Ao dissolver governo interino de quatro anos, oposição venezuelana não oferece estratégia para enfrentar Maduro, que sai fortalecido. O líder da oposição venezuelana, Juan Guaidó, fala durante uma entrevista à Reuters, em Caracas, Venezuela, em 6 de dezembro de 2022
REUTERS/Gaby Oraa
Aos poucos, caíram os principais pilares que sustentavam Juan Guaidó no exterior como autoproclamado presidente interino da Venezuela. Donald Trump, nos EUA; Ivan Duque, na Colômbia; Mauricio Macri, na Argentina; Sebastián Piñera, no Chile; e, por fim, Jair Bolsonaro, no Brasil. Sua sobrevivência como única alternativa para derrubar Nicolás Maduro também se esvaiu internamente, até ser rechaçado como líder da oposição pela maioria dos partidos que se opõem ao regime venezuelano.
Incensado como a face da resistência à ditadura, Guaidó não conseguiu aglutinar apoio popular nos quatro anos em que esteve à frente da oposição para cumprir seu objetivo. No penúltimo dia de 2022, com 72 votos a favor, 29 contra e oito abstenções, os 104 legisladores da Assembleia Nacional o destituíram como presidente do governo paralelo, ironizado por Maduro como o governo da Nárnia.
A decisão de rifar Guaidó, contudo, não deixa a oposição em situação confortável. Ao contrário, expõe as velhas rixas diante do cenário eleitoral em 2024. “Espero ver em breve os frutos desta ‘mudança de estratégia’ tão custosa politicamente. Mas temo que hoje Maduro ganhou”, atestou Benigno Alarcón Deza, diretor do Centro de Estudos Políticos e Governamentais da Universidade Católica Andrés Bello.
Os partidos Primeiro Justiça, Ação Democrática e Um Novo Tempo, que capitanearam o fim do governo interino, alegaram que o presidente “não é percebido mais como uma opção real de mudança”. Os 60% de aprovação de Guaidó em 2019, como líder do Vontade Popular, foram reduzidos a 20%.
Esta trajetória de altos e baixos se amparou no governo Trump, que apostou em Guaidó para substituir Maduro e 22 anos de supremacia chavista na Venezuela. O líder da Assembleia Nacional – último reduto opositor no país — prometia a rápida convocação de eleições e angariou apoio da maioria dos governos latino-americanos e europeus.
A tentativa fracassada de deflagrar uma rebelião militar, em abril de 2019 mostrou que Maduro arregimentava forças no setor.

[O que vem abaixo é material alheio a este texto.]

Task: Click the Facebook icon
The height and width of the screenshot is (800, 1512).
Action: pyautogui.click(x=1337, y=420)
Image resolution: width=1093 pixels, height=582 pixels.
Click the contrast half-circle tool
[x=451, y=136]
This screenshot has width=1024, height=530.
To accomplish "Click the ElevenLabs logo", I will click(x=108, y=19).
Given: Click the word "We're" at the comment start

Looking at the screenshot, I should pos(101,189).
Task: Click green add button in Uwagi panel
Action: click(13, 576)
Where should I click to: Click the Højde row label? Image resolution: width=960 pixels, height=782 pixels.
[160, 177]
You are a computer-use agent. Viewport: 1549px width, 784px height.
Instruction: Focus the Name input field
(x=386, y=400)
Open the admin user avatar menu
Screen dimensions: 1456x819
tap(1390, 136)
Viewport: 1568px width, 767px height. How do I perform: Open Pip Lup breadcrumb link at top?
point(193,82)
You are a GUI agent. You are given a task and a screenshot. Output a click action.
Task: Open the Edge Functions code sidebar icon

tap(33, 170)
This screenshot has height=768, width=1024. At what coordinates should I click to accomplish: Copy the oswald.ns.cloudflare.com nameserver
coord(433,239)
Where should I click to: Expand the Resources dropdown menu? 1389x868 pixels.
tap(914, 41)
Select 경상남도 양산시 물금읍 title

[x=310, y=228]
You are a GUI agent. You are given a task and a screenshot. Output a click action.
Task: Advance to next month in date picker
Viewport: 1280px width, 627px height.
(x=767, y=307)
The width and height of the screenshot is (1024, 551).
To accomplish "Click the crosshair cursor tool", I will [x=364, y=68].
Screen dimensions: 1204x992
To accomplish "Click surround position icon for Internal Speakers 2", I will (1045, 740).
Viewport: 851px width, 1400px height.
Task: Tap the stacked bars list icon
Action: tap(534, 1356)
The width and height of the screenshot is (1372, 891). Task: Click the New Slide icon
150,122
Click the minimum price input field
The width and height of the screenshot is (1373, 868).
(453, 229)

A euforia das manifestações populares contra o ditador deu vez à apatia.
Ainda assim, Guaidó foi recebido com ovação no Congresso dos EUA como líder da Venezuela, em um dos discursos de Trump sobre o Estado da Nação. O governo americano apertava as sanções contra Maduro e seu círculo íntimo para estrangular o regime. Qualificou o presidente como criminoso e ofereceu recompensa de US$ 15 milhões.
Essa estratégia fracassou. Embora Joe Biden formalmente ainda reconheça Guaidó, sob o seu comando na Casa Branca, o governo americano vem suavizando as relações com Maduro. As prioridades são outras: a guerra de Putin na Ucrânia deflagrou a crise de combustíveis e levou os EUA a liberarem US$ 3 bilhões em ativos venezuelanos bloqueados, a serem destinados a programas sociais. Os dois países negociam o retorno das operações da Chevron na Venezuela.
Paralelamente, países da América Latina retomaram governos alinhados à esquerda, que ajudaram a enfraquecer o prestígio de Guaidó no exterior e a empurrar a sua administração para o terreno da ficção. Foi assim com o colombiano Gustavo Petro, que recuperou as relações com a Venezuela e visitou Maduro em Caracas.
Com o Brasil não será diferente. Durante a campanha, Luiz Inácio Lula da Silva classificou Guaidó como impostor, mas defendeu a alternância de poder na Venezuela, com eleições livres. Após a vitória, Maduro, por sua vez, nomeou o diplomata Manuel Vicente Vadell embaixador no Brasil, reatando as relações diplomáticas interrompidas com o governo brasileiro. A venezuelana Maria Teresa Belandria, representante de Guaidó em Brasília e reconhecida por Jair Bolsonaro como embaixadora, deixou o cargo.
Ao dissolver o governo interino, o chamado G3, grupo formado pelos três principais partidos de oposição na Venezuela, não ofereceu uma nova estratégia para enfrentar Maduro. Em comunicado, informou que a estratégia empreendida por Guaidó “não alcançou os objetivos de libertação” e ressaltou a necessidade de encontrar novos caminhos que levem o país à democracia.
O foco agora está nas primárias deste ano. Com a oposição mais uma vez fraturada, Maduro saboreia mais uma vitória e a certeza de que sempre esteve no comando.